The US Centers for Disease Control and Prevention (CDC) estimates that at least 23,000 Americans a year die as a direct result of antibiotic-resistant infections, and the European Centre for Disease Prevention and Control (ECDC) says drug-resistant bacteria are responsible for 25,000 annual deaths in Europe. A 2014 report led by British economist Lord Jim O’Neill estimated that, if left unchecked, antimicrobial-resistant pathogens could cause 10 million deaths a year.
Reducing inappropriate and unnecessary use of antibiotics in hospitals and in agriculture will help ease the problem, but the best solution is to invest in the development of new antibiotics. Unfortunately, that’s not being done. The reasons for this are both scientific and financial. It costs upward of $2 billion to develop one new drug. Because antibiotics have traditionally been cheap and patients don’t take them for very long, there’s no economic incentive for the drug companies to develop them.
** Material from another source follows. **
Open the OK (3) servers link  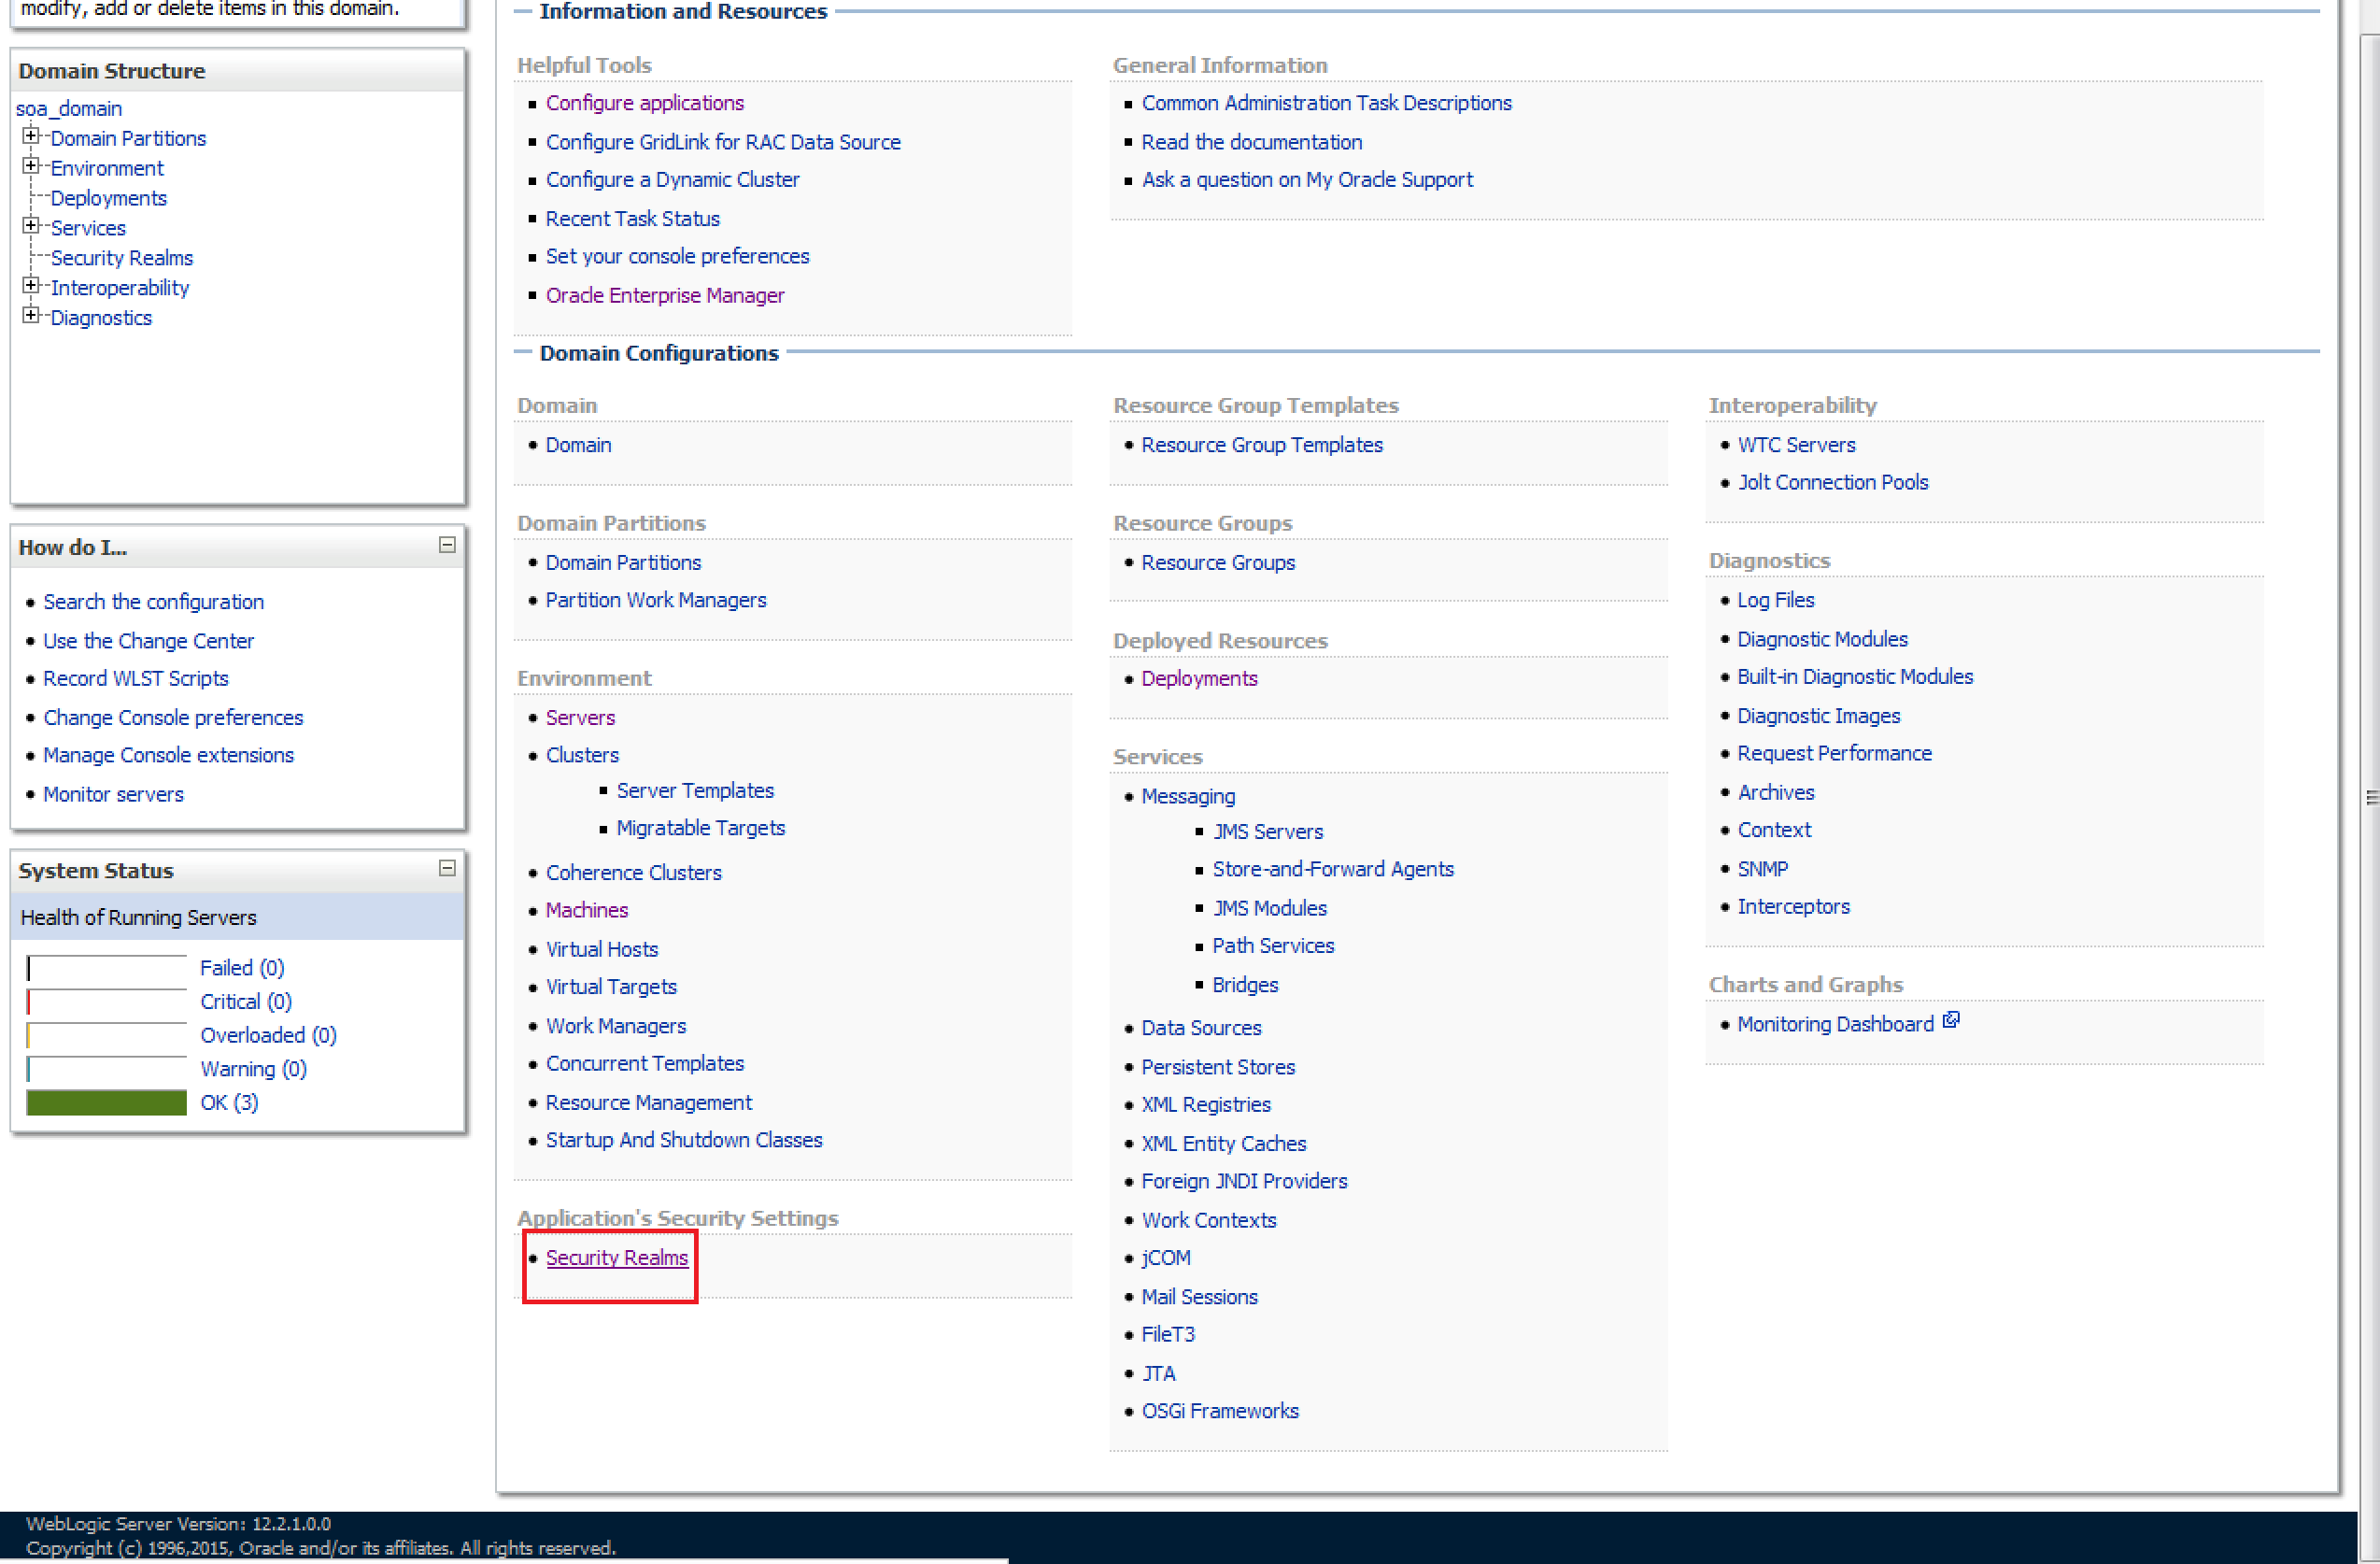coord(229,1102)
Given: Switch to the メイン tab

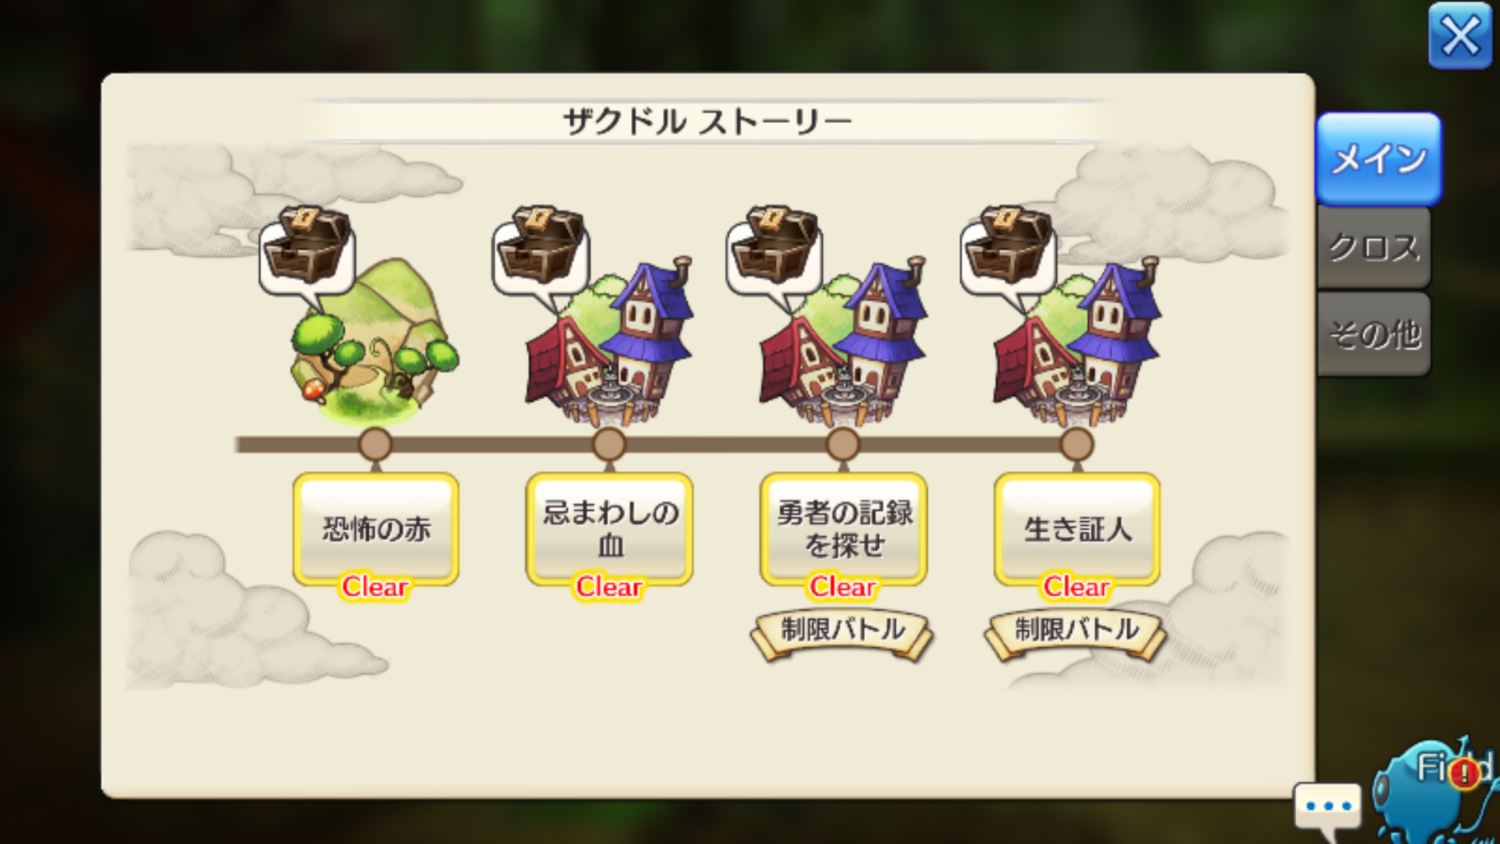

The total market for antibiotics is relatively large — sales of about $40 billion a year — but only about $4.7 billion comes from sales of patented antibiotics.

Developers should be provided an opportunity to make a reasonable return from useful products. Interventions to make this possible would include advance market commitments and market-entry rewards. In October 2015, the UK and China agreed to establish a global research and development fund to attract $1.5 billion for investment in research to reduce the spread of antimicrobial resistance. But, overall, there’s insufficient private and public investment in R&D focused on the problem. Harmonized regulations and clinical trial networks can also play an important role to lower R&D costs for drug developers.
While more research is essential, it cannot solve the problem by itself. To address resistance, there must also be better prevention of infections (hand washing, vaccination) and appropriate use of existing antibiotics in both humans and animals, as well as rational use of novel antibiotics that are developed in future.